Part of the https://webrecorder.net/ suite of tools which includes
-
https://webrecorder.net/tools#archivewebpage Chrome extension and standalone desktop app. Allows archiving as you browse.
-
https://replayweb.page/ view an archive in WARC and WACZ
Single Page from a static site
Lets explore what BC can do
# --text automated text extraction for full text search
# --collection is where to save
docker run -v $PWD/crawls:/crawls/ -it webrecorder/browsertrix-crawler crawl \
--url https://davemateer.com/2022/09/22/mssql-php-local-on-wsl \
--generateWACZ --text --collection mssql11
The output of the crawler
Main output of the crawler - warc files.
first file (unzipped) looking at the warc
ReplayWeb.page
https://replayweb.page/ is a browser based viewer that loads web archive files provided. docs
It can get confused so to delete the service worker, click the button from F12 dev toolbar as shown above.
then it can render the saved webpage.
Formats
Web archive formats supported by webrecorder.net suite of tools include
- WARC Web ARChive .warc, .warc.gz - Supported - the standard to follow.
- WACZ - Newly proposed format - .wacz - In Progress.
Simple site - 1 page only and combine warc
docker run -v $PWD/crawls:/crawls/ -it webrecorder/browsertrix-crawler crawl \
--url http://brokenlinkcheckerchecker.com/pagec-single-image \
--scopeType page \
--combineWarc \
--collection blcc-single
A single page to crawl only
Combine warcs into a single file which is useful for parsing all the images out of.
Facebook - not logged in - lady simple URL
So I can save the facebook lady page using webrecorder locally to a warc file which I can parse out the images from.

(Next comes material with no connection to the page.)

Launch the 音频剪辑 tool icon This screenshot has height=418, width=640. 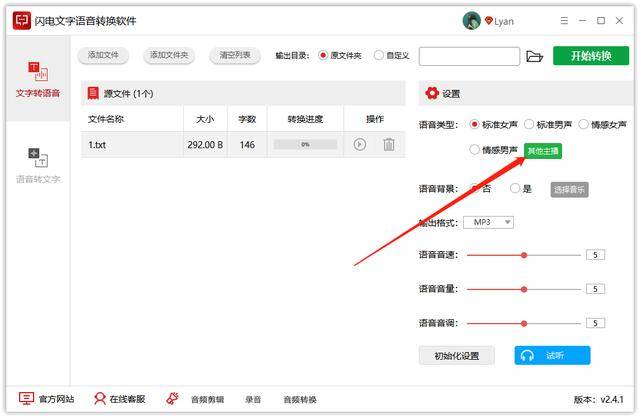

Can I do this with browsertrix?
# FB lady works without login
# notice URL is simplified
docker run -v $PWD/crawls:/crawls/ -it webrecorder/browsertrix-crawler crawl \
--url https://www.facebook.com/photo/?fbid=1329142910787472 \
--scopeType page \
--combineWarc \
--collection facebook-lady10
Yes this works fine and gets the image I’m interested in so I can warc parse and save the image
It also works fine when logged in (see below)

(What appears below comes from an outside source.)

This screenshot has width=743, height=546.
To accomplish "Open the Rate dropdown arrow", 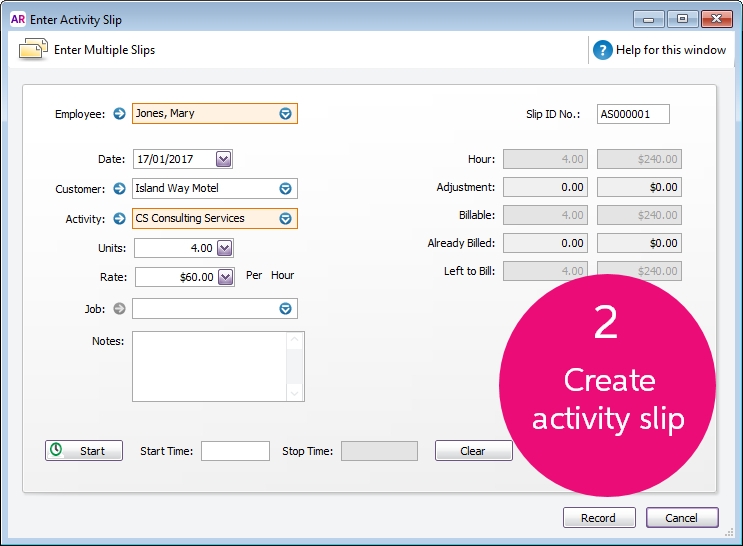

Facebook - not logged in - lady full url
if I want more safety with passing special characters to docker then the easiest thing to do is real from a file:
# FB lady with full URL via url.txt
docker run -v $PWD/crawls:/crawls/ \
-v $PWD/url.txt:/app/url.txt \
-it webrecorder/browsertrix-crawler crawl \
--urlFile /app/url.txt \
--scopeType page \
--combineWarc \
--collection facebook-lady11
and
# url.txt
https://www.facebook.com/102940249227144/photos/pcb.109374295250406/109374168583752/?type=3&theater
Facebook - permalink - building damage - doesn’t work
https://www.facebook.com/permalink.php?story_fbid=pfbid02XiNQpuUtgmovNKF6E5N6xmoxn7LwBjY1T5E9SjyFH4BuRXKtrk8t5Gdxmi4ve5Gdl&id=102940249227144 building damage
docker run -v $PWD/crawls:/crawls/ -v $PWD/url.txt:/app/url.txt -it webrecorder/browsertrix-crawler crawl --urlFile /app/url.txt --scopeType page --combineWarc --collection building14
if I put this in and not logged in, all more CPU cores peg.

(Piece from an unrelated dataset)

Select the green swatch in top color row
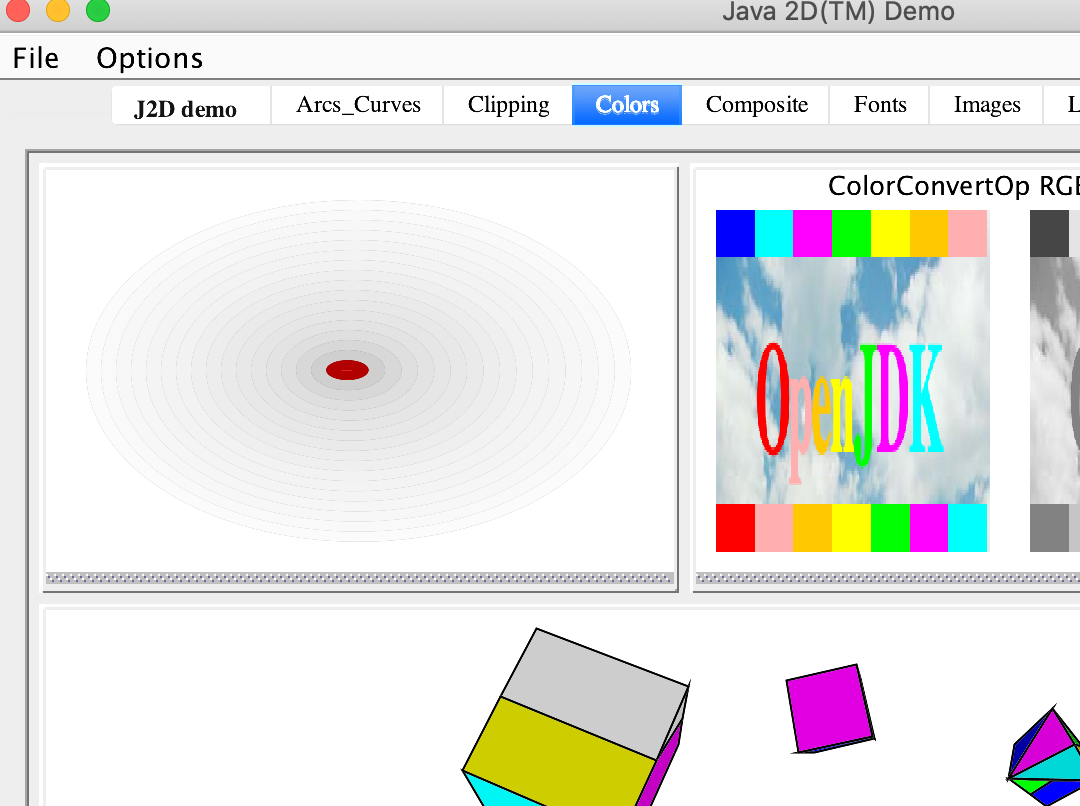Image resolution: width=1080 pixels, height=806 pixels. pyautogui.click(x=851, y=233)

restarting docker and deleting containers doesn’t work. I have to restart the bash session. Sometimes it does work. Trying to stop it using –rm below
# remove the container after it stops
docker run -v $PWD/crawls:/crawls/ -v $PWD/url.txt:/app/url.txt -it webrecorder/browsertrix-crawler crawl --urlFile /app/url.txt --scopeType page --combineWarc --collection building14 --rm
Load Error: Navigation timeout of 90000 ms exceeded
Page Load Failed: Reason: Error: Timeout hit: 180000
Essentially it is 2 times the --timeout
default of 90seconds
and it doesn’t get the images!
Facebook - building damage - logged in using profiles feature
Browsertrix profiles a file is made with temporary session cookies.
#fb login create profile
docker run -p 9222:9222 -p 9223:9223 -v $PWD/crawls/profiles:/crawls/profiles/ -it webrecorder/browsertrix-crawler create-login-profile --interactive --url "https://facebook.com/"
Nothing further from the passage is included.